__Input data__
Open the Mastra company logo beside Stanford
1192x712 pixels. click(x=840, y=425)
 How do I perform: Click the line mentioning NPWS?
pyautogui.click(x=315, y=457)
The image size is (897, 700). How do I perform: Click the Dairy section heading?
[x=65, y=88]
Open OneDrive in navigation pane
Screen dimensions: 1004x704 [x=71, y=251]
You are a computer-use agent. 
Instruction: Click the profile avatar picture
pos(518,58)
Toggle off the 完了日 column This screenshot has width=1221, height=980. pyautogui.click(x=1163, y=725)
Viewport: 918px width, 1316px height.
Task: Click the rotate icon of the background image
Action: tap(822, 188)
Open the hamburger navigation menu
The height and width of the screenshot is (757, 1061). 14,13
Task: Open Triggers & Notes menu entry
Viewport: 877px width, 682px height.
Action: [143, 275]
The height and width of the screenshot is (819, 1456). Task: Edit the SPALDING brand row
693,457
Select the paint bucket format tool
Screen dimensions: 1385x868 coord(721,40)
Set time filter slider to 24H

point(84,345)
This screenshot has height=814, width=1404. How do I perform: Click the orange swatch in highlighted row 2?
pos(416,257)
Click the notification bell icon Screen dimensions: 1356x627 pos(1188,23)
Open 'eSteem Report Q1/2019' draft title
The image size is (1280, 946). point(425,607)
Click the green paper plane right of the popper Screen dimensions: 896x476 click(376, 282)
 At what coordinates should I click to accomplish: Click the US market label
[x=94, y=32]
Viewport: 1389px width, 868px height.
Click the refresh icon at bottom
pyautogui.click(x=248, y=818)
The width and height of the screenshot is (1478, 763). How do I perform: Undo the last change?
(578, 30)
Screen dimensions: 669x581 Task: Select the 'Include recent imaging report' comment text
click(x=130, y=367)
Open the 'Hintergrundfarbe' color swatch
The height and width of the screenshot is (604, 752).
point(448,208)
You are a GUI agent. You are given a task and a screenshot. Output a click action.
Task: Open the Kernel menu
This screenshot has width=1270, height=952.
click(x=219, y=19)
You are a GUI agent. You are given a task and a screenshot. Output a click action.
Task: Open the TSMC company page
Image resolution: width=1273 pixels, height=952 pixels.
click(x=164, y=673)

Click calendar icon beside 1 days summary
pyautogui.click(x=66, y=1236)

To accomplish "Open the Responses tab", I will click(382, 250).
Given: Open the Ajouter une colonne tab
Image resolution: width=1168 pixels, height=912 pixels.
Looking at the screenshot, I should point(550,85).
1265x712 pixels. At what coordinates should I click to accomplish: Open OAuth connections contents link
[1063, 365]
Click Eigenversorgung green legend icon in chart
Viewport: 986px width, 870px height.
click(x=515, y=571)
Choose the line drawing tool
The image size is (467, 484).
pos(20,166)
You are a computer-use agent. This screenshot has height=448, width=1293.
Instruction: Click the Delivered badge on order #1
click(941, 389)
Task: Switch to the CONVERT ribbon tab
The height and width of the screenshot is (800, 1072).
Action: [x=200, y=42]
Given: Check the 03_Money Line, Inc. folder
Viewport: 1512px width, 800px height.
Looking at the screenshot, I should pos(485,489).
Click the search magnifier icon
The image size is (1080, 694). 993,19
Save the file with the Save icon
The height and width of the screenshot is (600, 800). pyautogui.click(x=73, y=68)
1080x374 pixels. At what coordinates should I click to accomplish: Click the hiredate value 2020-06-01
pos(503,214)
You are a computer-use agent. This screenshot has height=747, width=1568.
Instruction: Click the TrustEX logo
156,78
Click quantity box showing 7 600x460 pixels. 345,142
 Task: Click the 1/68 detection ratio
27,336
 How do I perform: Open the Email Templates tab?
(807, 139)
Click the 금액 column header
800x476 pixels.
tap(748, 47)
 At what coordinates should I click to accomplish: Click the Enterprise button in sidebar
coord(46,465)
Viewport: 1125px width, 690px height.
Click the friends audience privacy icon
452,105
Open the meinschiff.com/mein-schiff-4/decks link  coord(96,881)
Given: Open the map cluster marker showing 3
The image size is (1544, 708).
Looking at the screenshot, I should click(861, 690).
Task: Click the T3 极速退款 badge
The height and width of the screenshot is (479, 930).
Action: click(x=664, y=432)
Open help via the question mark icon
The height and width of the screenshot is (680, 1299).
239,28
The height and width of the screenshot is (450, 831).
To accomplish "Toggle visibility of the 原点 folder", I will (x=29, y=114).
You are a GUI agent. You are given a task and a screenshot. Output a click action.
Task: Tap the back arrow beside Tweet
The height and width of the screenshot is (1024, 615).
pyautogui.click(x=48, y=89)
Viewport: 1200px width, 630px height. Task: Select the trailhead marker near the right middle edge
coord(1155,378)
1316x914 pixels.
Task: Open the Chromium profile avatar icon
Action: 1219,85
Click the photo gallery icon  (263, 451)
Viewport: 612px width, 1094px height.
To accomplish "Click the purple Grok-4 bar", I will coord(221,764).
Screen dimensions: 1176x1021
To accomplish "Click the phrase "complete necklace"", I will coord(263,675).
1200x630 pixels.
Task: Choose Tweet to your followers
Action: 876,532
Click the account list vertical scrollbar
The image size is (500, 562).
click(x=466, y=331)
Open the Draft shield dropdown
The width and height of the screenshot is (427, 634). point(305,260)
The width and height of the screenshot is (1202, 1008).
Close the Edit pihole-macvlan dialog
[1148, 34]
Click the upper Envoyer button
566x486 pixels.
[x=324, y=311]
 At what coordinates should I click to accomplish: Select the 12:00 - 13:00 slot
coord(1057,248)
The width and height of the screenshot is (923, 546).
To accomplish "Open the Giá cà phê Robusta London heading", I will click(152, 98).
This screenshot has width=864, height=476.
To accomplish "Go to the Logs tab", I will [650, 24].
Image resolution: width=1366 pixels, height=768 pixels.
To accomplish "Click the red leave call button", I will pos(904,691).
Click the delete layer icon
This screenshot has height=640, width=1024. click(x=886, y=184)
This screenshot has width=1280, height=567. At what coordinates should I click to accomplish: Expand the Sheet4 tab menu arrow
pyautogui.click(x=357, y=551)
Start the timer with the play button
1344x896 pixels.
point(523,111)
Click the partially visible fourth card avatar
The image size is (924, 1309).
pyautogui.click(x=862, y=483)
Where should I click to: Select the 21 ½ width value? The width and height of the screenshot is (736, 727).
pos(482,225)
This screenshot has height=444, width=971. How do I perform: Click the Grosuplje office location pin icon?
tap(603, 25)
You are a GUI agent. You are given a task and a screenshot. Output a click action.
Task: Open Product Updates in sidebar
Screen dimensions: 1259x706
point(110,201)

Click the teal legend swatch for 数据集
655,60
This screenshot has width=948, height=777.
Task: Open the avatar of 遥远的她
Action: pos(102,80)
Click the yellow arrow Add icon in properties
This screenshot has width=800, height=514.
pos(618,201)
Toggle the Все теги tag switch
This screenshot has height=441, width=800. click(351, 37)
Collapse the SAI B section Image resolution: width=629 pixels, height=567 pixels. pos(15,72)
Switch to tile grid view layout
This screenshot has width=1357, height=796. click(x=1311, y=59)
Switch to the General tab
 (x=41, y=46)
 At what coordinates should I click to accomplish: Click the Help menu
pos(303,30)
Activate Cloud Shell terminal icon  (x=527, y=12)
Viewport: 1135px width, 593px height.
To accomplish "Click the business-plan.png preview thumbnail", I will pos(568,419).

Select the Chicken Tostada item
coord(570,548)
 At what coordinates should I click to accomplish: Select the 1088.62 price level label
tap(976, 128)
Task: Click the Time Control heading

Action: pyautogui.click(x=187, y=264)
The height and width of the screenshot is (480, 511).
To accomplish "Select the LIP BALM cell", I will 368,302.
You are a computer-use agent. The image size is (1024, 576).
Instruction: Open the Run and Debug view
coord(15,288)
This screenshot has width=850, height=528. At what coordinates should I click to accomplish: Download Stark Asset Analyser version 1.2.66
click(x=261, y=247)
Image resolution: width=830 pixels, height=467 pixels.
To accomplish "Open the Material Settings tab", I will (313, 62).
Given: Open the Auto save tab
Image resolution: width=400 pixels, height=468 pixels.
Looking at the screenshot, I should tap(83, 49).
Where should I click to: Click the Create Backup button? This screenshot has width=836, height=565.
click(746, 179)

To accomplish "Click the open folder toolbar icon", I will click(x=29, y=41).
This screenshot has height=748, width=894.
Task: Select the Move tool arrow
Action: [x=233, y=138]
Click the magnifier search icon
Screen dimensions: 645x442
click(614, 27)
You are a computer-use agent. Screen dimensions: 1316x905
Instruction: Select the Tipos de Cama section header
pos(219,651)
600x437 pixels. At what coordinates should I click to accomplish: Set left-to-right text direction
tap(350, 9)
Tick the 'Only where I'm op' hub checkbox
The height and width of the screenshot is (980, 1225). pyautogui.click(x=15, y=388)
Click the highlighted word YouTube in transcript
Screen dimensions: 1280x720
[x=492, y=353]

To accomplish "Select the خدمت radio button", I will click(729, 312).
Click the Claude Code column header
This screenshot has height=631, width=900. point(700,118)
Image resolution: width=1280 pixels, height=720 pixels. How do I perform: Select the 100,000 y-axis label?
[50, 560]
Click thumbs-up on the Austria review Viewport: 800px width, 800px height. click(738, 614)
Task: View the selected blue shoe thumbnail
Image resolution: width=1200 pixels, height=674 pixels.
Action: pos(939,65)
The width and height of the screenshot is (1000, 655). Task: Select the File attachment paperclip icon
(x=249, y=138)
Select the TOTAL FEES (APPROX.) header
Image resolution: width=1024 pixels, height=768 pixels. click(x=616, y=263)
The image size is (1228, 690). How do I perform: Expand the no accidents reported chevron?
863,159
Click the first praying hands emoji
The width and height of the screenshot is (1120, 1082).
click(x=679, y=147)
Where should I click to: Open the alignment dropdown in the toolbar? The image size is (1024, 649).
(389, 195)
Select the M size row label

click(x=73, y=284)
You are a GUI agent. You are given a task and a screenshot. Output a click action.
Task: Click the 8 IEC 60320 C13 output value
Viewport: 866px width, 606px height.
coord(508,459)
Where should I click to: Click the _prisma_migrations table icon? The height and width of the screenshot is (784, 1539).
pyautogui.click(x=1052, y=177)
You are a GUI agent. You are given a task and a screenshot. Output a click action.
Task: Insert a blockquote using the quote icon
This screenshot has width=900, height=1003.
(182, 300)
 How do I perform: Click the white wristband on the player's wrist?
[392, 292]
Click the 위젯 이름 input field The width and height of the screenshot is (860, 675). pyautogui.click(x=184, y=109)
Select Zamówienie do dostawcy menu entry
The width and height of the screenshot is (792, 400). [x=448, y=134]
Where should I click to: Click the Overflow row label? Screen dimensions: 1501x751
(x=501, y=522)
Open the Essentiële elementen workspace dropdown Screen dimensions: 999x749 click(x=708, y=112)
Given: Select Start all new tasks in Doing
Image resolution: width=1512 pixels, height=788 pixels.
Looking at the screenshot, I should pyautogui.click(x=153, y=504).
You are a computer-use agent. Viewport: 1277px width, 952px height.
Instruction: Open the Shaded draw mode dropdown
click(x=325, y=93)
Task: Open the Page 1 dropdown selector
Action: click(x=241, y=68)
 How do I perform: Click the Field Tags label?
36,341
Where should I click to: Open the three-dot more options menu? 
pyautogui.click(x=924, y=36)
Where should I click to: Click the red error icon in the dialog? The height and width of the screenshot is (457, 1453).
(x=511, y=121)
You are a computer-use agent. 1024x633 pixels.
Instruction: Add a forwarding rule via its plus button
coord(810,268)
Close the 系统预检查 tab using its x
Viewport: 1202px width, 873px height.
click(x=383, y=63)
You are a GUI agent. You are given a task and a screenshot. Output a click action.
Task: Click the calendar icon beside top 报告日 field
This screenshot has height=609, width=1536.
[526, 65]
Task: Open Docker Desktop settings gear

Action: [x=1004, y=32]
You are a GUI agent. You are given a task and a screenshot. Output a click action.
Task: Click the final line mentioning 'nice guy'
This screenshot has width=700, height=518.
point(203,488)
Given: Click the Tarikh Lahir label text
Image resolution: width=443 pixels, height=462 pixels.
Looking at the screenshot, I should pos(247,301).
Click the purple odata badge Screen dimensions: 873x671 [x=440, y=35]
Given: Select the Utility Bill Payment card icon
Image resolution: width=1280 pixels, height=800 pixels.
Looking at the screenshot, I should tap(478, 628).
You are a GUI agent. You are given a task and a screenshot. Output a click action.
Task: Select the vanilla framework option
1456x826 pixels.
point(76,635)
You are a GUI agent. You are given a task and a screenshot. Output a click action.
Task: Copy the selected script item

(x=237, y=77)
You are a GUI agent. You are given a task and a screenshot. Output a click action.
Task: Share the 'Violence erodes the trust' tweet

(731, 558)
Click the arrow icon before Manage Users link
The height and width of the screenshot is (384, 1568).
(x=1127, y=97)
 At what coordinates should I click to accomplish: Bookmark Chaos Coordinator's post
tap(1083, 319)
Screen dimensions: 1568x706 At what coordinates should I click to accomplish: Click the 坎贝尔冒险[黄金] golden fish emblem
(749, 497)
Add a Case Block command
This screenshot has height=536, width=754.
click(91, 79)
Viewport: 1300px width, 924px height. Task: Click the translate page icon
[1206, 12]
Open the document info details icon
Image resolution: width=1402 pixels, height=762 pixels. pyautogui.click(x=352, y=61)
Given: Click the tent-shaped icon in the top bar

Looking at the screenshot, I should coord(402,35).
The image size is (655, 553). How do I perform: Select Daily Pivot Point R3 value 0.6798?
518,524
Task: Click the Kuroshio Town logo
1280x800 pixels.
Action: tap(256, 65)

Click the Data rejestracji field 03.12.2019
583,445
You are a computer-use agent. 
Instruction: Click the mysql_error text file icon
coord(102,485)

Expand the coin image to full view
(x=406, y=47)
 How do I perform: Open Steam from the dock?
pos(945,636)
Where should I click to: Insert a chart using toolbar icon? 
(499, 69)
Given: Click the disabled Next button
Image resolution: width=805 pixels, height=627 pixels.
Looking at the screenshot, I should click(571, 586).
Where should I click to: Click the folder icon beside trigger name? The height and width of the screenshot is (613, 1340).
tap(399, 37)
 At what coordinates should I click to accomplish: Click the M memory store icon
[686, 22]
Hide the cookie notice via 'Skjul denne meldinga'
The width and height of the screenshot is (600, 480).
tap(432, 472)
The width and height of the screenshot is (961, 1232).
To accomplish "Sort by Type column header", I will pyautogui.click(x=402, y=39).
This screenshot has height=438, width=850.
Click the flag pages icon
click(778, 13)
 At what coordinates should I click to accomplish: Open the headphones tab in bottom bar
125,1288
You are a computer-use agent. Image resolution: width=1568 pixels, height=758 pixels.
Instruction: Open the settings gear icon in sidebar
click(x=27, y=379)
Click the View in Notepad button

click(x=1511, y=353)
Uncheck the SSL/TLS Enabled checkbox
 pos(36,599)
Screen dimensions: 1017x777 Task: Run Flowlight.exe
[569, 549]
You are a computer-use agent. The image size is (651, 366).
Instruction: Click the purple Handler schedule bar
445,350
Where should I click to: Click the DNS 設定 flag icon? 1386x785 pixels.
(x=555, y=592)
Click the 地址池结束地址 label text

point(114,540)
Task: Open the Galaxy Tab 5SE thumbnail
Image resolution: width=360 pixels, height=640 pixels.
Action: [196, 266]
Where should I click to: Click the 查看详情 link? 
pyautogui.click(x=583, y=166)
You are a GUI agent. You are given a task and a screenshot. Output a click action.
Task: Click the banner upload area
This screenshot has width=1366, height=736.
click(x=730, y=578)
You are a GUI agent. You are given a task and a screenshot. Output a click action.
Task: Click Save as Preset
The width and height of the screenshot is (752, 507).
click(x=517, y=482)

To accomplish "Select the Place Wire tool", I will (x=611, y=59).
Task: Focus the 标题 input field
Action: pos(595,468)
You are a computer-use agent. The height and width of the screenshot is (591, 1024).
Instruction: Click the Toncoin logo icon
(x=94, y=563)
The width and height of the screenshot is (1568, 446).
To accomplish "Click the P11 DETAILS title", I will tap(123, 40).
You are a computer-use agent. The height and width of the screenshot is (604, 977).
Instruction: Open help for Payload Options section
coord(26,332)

__What to do__
Your answer should consist of all lines in the listing above that contain "thumbnail".

__Response area__
To accomplish "Click the business-plan.png preview thumbnail", I will pos(568,419).
Task: View the selected blue shoe thumbnail
Task: Open the Galaxy Tab 5SE thumbnail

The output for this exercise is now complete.